# Pixel coordinate grounding data:

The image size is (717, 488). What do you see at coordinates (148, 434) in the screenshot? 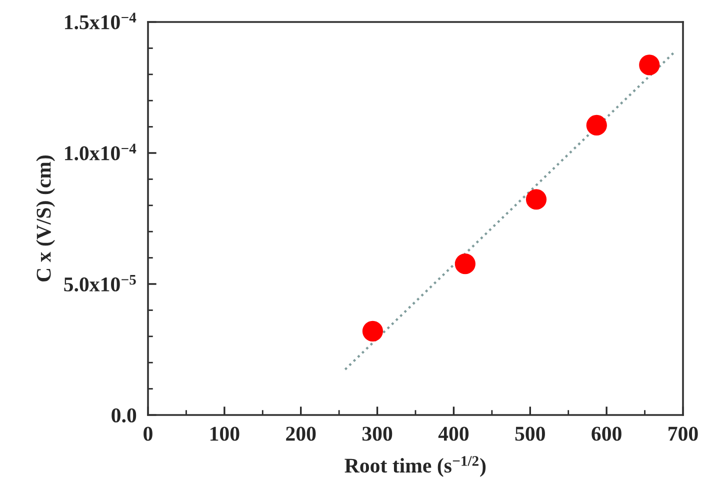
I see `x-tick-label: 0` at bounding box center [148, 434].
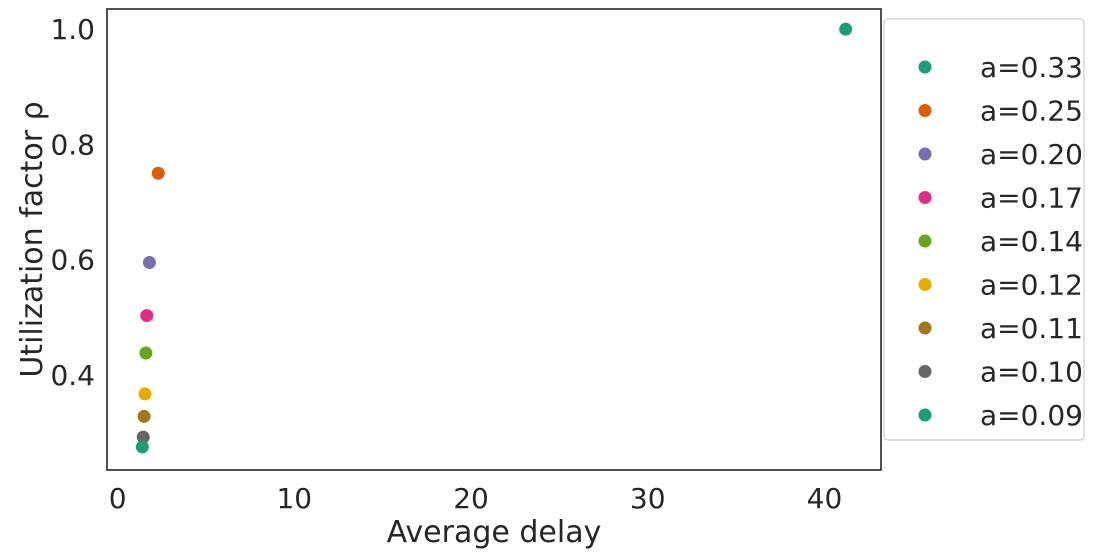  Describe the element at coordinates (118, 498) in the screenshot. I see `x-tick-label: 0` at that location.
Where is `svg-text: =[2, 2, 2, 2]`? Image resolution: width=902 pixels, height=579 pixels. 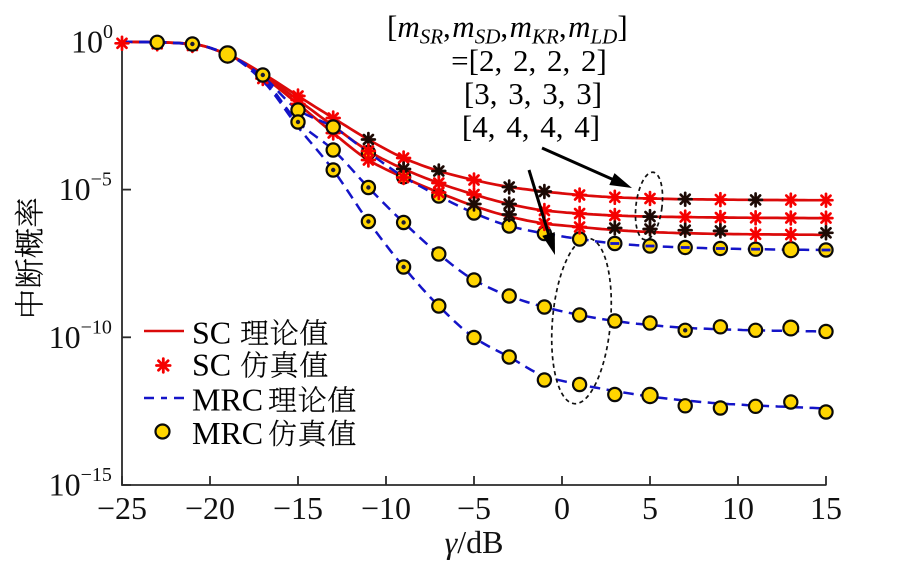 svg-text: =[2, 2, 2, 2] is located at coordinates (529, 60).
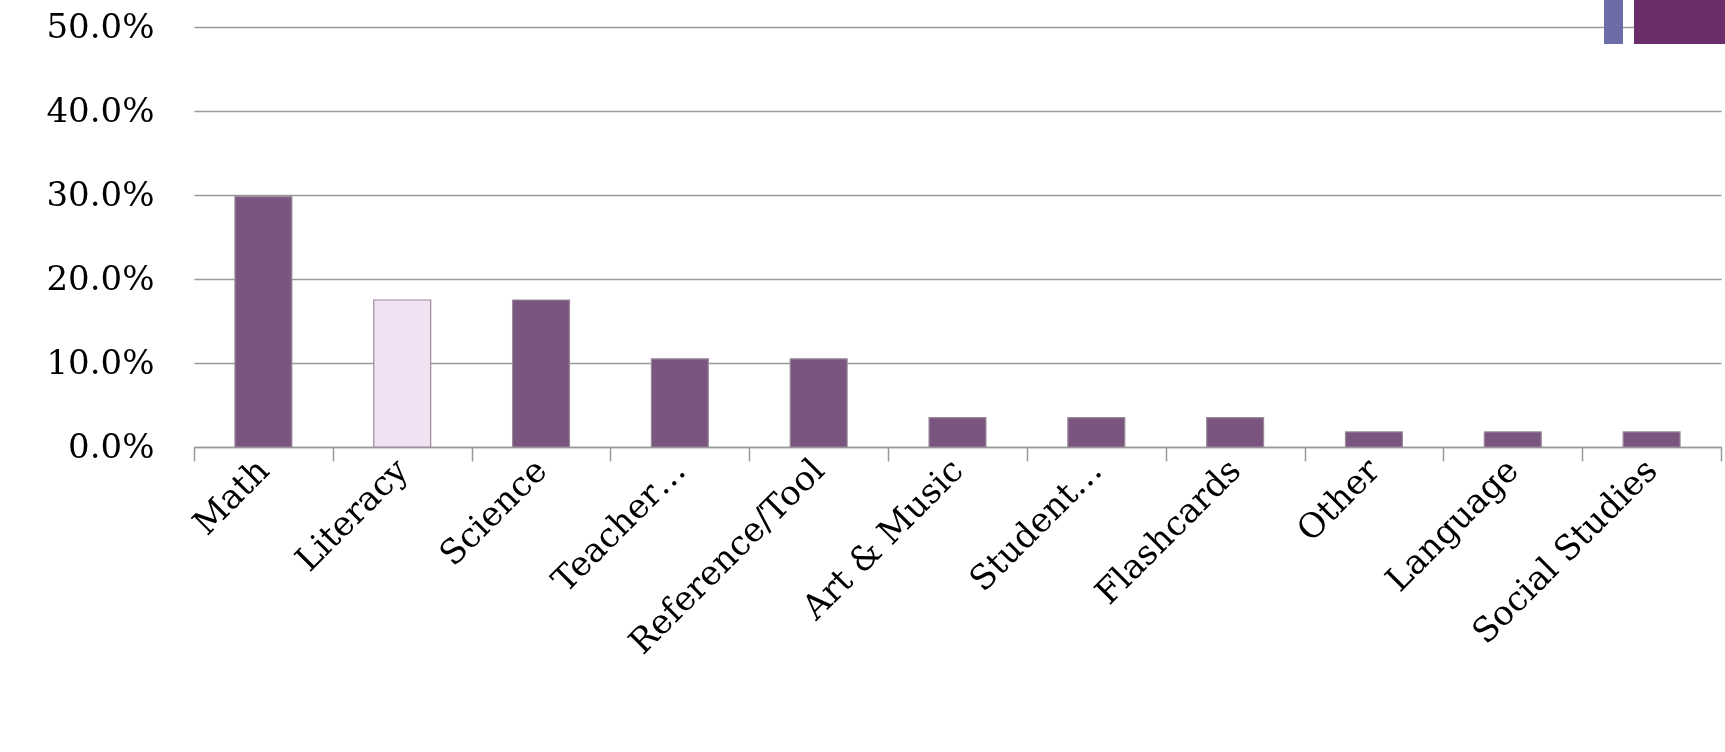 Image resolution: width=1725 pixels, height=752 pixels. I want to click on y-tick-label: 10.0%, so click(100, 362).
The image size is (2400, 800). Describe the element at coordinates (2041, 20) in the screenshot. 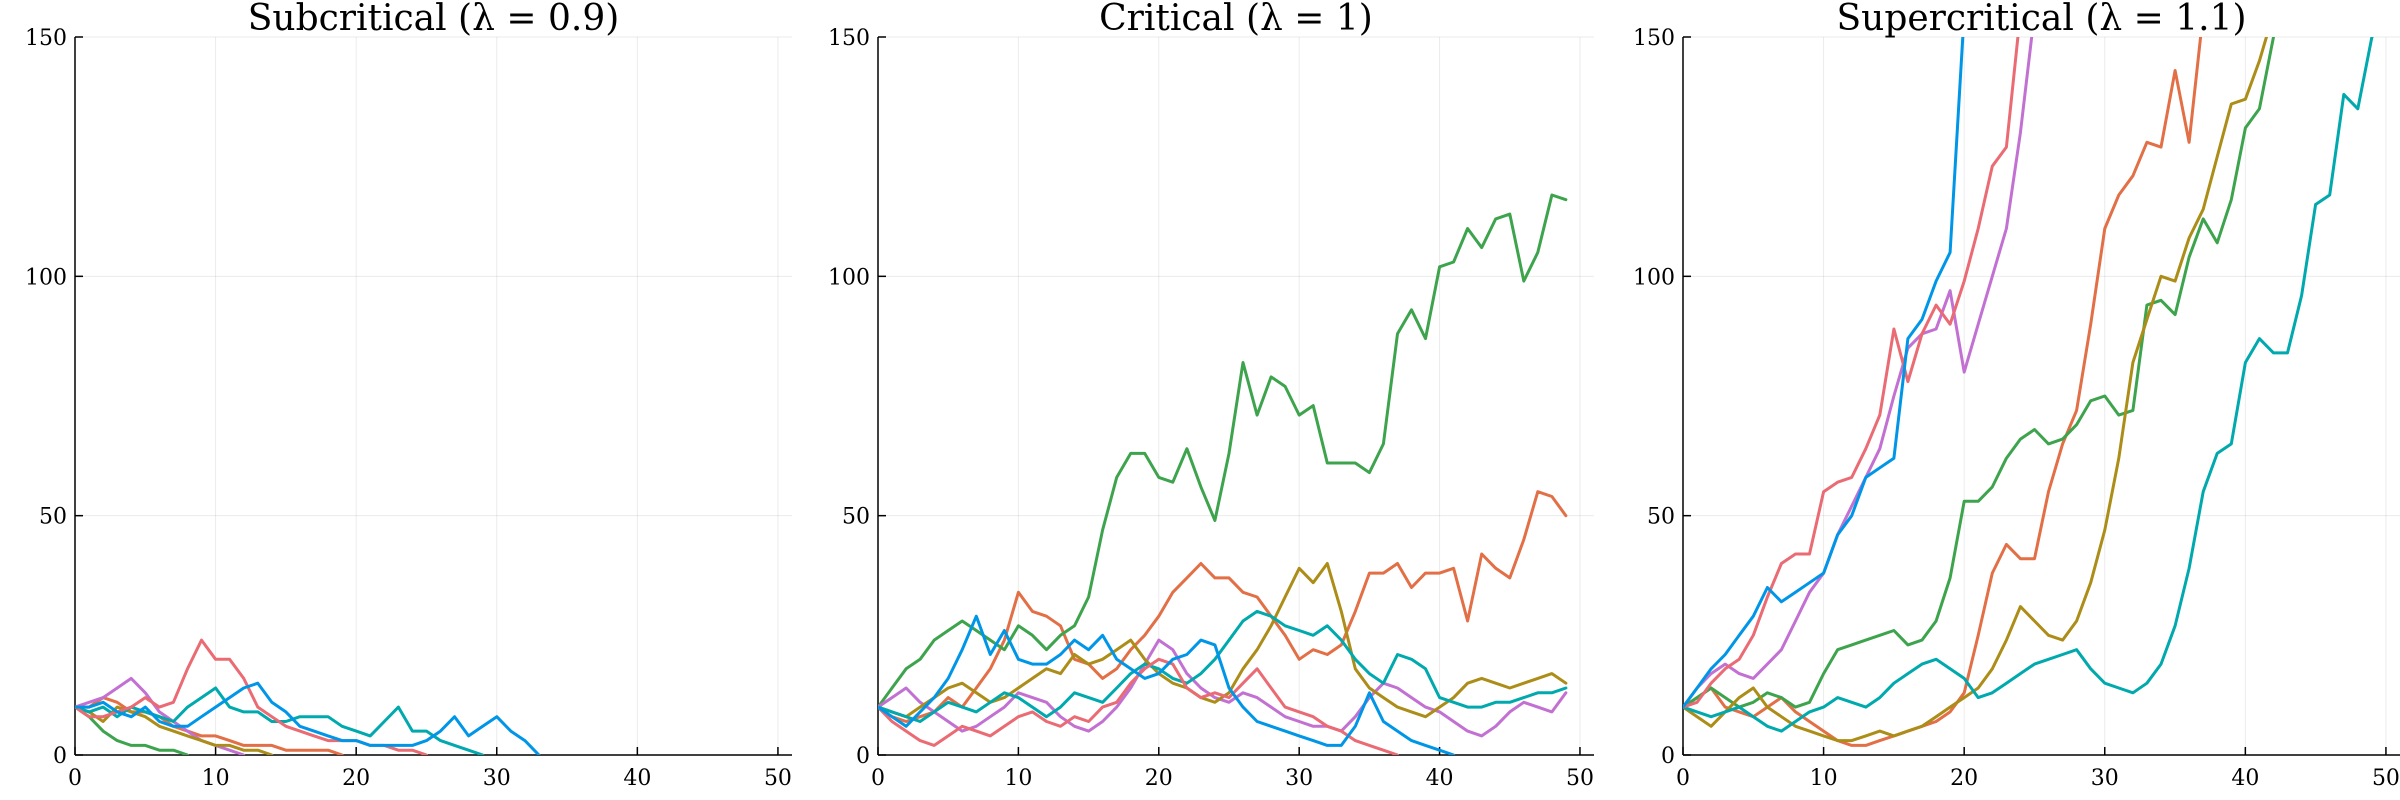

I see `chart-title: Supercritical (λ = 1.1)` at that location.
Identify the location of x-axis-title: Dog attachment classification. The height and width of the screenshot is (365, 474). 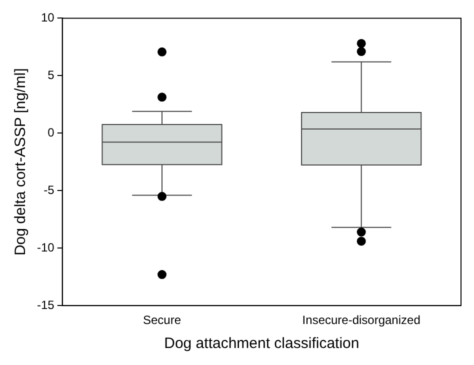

# Task to complete:
Turn the records, starting at the line containing "The image size is (2400, 800)." and ending at the last line of the records, into a Markdown table with the columns Row and Line. Give each line its own numbered row, skip blank lines, and leave the pictures out.

# Answer to this problem:
| Row | Line |
|---|---|
| 1 | The image size is (2400, 800). Describe the element at coordinates (2041, 20) in the screenshot.  |
| 2 | I see `chart-title: Supercritical (λ = 1.1)` at that location. |
| 3 | Identify the location of x-axis-title: Dog attachment classification. The height and width of the screenshot is (365, 474).  |